Suggestion

🔍 Search Terms

inference, reverse mapped types, schema

✅ Viability Checklist

My suggestion meets these guidelines:

• This wouldn't be a breaking change in existing TypeScript/JavaScript code
• This wouldn't change the runtime behavior of existing JavaScript code
• This could be implemented without emitting different JS based on the types of the expressions
• This isn't a runtime feature (e.g. library functionality, non-ECMAScript syntax with JavaScript output, new syntax sugar for JS, etc.)
• This feature would agree with the rest of TypeScript's Design Goals.

⭐ Suggestion

It would be great if TypeScript could take into account concrete index types when inferring reverse mapped types.

Reverse mapped types are a great technique that allows us to create dependencies between properties in complex objects.

For example, in here we can validate what strings can be used as initial property on any given level of this object. We can also "target" sibling keys (from the parent object) within the on property.

This type of inference starts to break though once we add a constraint to T in order to access some of its known properties upfront. Things like T[K]["type"] prevents T from being inferred because the implemented "pattern matching" isn't handling this case and without a special handling this introduces, sort of, a circularity problem. Note how this doesn't infer properly based on the given argument: here

I think there is a great potential here if we'd consider those accessed while inferring.

📃 Motivating Example

interface QueryFunctionContext<
  TQueryKey extends string,
> {
  queryKey: TQueryKey
}

type QueryOptions = {
    key: string
    data?: unknown;
    fnData?: unknown;
  }

type UseQueriesOptions<T extends ReadonlyArray<QueryOptions>> = {
  [K in keyof T]: {
    queryKey: T[K]['key']
    queryFn?: (
      ctx: QueryFunctionContext<T[K]['key']>,
    ) => Promise<T[K]['fnData']> | T[K]['fnData']
    select?: (data: T[K]['fnData']) => T[K]['data']
  }
}

declare function useQueries<
  T extends ReadonlyArray<QueryOptions>
>(queries: [...UseQueriesOptions<T>]): void;

type IsNever<T> = [T] extends [never] ? true : false;

type StateType = "parallel" | "final" | "compound" | "atomic";

type StateDefinition = {
  type?: StateType;
  states?: Record<string, StateDefinition>;
};

type State<T extends StateDefinition> = (T["type"] extends
  | "parallel"

▶ [Written problem] Reproduce the TypeScript suggestion verbatim from "My suggestion meets" to "reverse mapped types.".

▶ [Record excerpts]
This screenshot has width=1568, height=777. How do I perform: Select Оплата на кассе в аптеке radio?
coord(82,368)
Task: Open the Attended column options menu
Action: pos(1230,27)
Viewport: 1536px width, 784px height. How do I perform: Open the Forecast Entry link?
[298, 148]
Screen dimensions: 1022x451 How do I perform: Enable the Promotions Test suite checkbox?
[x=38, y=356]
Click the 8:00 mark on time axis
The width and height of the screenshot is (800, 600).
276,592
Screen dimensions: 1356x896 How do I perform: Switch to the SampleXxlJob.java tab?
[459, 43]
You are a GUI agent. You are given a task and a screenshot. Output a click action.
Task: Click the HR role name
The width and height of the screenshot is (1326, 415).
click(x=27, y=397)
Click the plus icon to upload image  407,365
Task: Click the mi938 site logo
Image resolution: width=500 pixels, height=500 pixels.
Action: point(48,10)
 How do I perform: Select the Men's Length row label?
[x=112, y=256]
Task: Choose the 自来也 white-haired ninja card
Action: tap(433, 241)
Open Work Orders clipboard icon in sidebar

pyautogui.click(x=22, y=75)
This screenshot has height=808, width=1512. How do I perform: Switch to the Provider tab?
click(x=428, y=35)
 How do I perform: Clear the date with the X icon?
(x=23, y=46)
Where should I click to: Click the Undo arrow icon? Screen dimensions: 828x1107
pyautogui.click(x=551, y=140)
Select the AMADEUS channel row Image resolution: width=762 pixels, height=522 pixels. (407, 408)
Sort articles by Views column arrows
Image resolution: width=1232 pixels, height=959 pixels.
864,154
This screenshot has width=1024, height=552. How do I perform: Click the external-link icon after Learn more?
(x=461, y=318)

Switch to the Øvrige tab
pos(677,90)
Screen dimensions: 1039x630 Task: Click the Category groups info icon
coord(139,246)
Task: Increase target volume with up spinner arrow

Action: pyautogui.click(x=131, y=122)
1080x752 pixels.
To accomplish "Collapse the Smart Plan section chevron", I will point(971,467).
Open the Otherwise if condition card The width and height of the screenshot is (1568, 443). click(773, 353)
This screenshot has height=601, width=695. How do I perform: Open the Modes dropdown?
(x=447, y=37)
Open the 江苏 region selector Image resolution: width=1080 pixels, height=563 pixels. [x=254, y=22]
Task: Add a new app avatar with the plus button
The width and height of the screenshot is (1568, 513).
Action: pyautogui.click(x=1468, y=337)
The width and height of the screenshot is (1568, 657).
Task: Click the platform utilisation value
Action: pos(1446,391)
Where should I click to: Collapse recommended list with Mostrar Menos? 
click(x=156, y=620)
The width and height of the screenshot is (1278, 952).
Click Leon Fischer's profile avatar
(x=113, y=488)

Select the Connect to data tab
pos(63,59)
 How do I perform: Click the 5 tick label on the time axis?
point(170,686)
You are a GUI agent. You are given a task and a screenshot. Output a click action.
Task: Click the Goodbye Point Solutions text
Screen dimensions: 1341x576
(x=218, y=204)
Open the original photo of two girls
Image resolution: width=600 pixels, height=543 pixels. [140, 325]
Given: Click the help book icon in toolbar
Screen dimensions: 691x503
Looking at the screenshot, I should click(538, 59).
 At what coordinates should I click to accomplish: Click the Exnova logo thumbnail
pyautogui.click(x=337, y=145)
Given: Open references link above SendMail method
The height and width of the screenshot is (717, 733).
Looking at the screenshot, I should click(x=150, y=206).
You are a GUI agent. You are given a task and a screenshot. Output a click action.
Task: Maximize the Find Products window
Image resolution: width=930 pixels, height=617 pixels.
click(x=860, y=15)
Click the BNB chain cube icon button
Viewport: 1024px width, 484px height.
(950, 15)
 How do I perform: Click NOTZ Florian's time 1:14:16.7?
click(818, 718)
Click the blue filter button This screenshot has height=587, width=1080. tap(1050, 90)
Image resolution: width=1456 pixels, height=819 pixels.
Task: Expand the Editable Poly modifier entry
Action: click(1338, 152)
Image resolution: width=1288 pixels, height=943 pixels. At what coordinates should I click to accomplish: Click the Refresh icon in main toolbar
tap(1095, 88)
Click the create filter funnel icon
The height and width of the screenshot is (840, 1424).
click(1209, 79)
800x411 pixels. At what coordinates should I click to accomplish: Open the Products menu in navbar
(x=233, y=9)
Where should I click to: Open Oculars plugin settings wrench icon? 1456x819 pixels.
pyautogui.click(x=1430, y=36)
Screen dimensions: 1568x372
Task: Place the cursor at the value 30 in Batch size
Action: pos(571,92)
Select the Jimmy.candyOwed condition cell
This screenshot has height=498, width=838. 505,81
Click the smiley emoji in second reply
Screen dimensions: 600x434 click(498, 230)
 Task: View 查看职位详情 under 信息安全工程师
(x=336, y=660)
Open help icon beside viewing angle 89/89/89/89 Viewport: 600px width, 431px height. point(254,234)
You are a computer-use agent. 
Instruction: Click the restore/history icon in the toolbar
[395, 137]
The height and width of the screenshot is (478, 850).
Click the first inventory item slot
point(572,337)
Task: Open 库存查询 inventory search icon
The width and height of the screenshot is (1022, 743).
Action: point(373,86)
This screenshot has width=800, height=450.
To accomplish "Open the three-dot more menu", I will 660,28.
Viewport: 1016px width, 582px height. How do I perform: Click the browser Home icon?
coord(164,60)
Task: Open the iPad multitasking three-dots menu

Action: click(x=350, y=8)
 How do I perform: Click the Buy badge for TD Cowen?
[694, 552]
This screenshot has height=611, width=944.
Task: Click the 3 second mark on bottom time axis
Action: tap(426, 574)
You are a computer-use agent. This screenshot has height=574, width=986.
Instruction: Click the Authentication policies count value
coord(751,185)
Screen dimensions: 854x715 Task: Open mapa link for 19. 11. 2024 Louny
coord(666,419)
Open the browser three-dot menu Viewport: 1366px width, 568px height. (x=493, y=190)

▶ [Problem solution]
My suggestion meets these guidelines:

• This wouldn't be a breaking change in existing TypeScript/JavaScript code
• This wouldn't change the runtime behavior of existing JavaScript code
• This could be implemented without emitting different JS based on the types of the expressions
• This isn't a runtime feature (e.g. library functionality, non-ECMAScript syntax with JavaScript output, new syntax sugar for JS, etc.)
• This feature would agree with the rest of TypeScript's Design Goals.

⭐ Suggestion

It would be great if TypeScript could take into account concrete index types when inferring reverse mapped types.